**Records to use**
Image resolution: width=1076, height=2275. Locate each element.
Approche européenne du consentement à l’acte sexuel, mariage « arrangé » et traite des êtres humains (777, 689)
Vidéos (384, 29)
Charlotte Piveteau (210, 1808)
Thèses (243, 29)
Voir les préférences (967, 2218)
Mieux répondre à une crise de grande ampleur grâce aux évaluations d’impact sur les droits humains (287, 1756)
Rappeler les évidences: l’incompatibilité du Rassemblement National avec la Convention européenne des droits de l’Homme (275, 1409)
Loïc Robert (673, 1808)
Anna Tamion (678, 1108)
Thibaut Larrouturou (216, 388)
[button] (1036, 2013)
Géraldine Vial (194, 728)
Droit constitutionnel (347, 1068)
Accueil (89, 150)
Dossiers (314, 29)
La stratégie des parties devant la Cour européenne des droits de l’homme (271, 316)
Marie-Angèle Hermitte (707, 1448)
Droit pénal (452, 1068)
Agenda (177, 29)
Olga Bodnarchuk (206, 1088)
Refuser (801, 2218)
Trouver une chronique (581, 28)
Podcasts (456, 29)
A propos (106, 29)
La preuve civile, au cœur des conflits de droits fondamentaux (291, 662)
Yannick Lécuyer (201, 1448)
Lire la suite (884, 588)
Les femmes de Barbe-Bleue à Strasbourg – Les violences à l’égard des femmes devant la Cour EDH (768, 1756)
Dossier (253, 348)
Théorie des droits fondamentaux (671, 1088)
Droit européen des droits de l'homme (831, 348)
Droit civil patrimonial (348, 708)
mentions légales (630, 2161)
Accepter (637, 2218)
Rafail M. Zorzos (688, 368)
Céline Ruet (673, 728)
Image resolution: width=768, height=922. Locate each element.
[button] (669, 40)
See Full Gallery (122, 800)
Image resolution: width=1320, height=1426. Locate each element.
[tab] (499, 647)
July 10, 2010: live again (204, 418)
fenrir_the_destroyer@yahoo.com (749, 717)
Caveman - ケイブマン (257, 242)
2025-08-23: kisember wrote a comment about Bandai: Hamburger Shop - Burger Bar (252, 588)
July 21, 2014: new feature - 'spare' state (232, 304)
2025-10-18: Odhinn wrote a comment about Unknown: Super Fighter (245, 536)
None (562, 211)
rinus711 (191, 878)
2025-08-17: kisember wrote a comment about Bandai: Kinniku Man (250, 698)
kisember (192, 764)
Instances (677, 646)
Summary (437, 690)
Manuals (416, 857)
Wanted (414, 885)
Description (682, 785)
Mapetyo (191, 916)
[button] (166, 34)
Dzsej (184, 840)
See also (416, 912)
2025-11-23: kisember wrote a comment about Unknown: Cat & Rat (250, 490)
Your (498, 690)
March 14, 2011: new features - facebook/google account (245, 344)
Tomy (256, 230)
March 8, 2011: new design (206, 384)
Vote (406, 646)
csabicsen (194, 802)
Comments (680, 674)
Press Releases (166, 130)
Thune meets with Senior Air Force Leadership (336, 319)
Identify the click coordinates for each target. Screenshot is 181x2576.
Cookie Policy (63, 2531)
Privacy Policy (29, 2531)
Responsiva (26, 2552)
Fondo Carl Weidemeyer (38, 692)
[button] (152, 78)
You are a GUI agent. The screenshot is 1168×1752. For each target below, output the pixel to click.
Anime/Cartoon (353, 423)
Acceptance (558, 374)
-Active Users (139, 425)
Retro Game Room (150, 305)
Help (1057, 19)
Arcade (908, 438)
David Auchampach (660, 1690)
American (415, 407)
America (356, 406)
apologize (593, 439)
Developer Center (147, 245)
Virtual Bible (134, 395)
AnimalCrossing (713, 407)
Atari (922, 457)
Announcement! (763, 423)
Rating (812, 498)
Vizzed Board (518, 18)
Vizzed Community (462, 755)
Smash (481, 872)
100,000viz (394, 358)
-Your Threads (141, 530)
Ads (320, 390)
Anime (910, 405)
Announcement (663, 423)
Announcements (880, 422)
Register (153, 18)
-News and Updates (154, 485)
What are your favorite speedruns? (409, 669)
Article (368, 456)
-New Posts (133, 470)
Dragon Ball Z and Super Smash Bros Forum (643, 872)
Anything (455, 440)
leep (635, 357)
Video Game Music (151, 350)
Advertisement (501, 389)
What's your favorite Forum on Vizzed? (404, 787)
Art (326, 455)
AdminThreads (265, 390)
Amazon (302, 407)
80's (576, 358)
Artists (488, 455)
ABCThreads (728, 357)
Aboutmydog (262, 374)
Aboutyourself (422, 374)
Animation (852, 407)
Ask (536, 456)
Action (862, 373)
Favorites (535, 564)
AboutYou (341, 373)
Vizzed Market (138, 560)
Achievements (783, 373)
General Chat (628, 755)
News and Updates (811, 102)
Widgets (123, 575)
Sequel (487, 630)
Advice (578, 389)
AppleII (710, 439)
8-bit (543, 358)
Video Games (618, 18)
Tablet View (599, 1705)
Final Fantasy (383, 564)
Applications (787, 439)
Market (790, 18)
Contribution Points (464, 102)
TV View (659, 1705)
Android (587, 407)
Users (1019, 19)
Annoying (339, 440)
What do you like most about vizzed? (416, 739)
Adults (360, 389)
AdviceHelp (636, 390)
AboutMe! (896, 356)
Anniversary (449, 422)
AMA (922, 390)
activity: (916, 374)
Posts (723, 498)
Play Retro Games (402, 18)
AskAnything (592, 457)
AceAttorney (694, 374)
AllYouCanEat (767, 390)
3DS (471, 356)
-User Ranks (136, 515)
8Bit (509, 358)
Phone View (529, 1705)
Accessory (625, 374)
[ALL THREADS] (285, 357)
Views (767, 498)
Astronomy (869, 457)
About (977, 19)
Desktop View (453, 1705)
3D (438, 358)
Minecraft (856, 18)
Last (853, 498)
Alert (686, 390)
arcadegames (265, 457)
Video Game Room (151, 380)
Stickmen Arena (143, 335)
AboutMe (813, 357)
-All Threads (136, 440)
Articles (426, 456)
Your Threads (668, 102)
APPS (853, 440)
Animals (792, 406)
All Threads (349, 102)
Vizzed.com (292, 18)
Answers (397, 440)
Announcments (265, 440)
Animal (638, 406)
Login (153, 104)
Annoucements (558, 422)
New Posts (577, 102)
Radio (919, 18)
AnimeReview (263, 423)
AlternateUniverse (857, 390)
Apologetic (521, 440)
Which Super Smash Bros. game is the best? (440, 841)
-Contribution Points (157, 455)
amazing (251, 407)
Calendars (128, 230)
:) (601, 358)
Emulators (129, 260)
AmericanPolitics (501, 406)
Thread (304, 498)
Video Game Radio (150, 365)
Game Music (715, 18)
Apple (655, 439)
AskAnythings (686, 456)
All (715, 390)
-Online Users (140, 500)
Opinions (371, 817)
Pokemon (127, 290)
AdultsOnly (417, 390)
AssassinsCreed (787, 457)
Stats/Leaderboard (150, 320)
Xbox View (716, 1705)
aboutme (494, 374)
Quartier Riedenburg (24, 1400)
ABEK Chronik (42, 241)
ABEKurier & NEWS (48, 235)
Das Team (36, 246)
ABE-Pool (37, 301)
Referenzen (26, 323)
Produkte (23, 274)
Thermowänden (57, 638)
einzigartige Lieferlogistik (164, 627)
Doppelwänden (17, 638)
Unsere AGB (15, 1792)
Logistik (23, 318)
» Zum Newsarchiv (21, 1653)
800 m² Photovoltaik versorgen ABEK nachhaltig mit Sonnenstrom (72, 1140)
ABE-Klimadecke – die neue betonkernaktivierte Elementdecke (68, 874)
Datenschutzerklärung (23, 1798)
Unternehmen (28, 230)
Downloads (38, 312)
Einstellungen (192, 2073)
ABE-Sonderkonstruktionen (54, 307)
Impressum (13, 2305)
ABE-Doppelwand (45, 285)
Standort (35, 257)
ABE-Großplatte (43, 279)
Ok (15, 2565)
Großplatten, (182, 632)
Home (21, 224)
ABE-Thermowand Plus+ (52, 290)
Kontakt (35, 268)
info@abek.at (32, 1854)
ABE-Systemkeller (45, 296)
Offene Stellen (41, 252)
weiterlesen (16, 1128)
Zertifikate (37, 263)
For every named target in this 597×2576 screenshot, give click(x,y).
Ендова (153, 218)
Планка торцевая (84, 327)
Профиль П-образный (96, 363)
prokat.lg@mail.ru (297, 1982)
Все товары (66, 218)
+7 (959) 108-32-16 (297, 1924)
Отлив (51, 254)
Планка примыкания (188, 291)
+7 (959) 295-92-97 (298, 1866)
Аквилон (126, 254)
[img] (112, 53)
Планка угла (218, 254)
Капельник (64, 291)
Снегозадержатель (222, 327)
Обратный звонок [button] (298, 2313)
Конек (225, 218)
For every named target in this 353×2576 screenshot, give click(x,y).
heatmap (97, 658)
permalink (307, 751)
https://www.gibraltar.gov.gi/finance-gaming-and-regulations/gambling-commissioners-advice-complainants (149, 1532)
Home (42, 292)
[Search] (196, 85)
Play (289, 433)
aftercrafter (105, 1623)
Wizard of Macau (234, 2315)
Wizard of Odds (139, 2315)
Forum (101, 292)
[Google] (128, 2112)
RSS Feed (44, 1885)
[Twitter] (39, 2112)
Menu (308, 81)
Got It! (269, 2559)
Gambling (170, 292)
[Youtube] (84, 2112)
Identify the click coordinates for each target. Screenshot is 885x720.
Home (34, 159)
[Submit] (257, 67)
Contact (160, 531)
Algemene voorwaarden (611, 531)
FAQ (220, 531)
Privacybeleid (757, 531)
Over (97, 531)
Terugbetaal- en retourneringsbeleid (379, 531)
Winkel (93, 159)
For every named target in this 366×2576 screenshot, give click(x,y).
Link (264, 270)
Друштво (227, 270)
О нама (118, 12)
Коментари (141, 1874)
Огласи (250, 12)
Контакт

**Exercise description**
Render the entries from their first line through the line containing "Mieux répondre à" as a JSON list of strings, one string per line, omitting any blank lines.

**Solution for this problem**
[
  "Image resolution: width=1076, height=2275. Locate each element.",
  "Approche européenne du consentement à l’acte sexuel, mariage « arrangé » et traite des êtres humains (777, 689)",
  "Vidéos (384, 29)",
  "Charlotte Piveteau (210, 1808)",
  "Thèses (243, 29)",
  "Voir les préférences (967, 2218)",
  "Mieux répondre à une crise de grande ampleur grâce aux évaluations d’impact sur les droits humains (287, 1756)"
]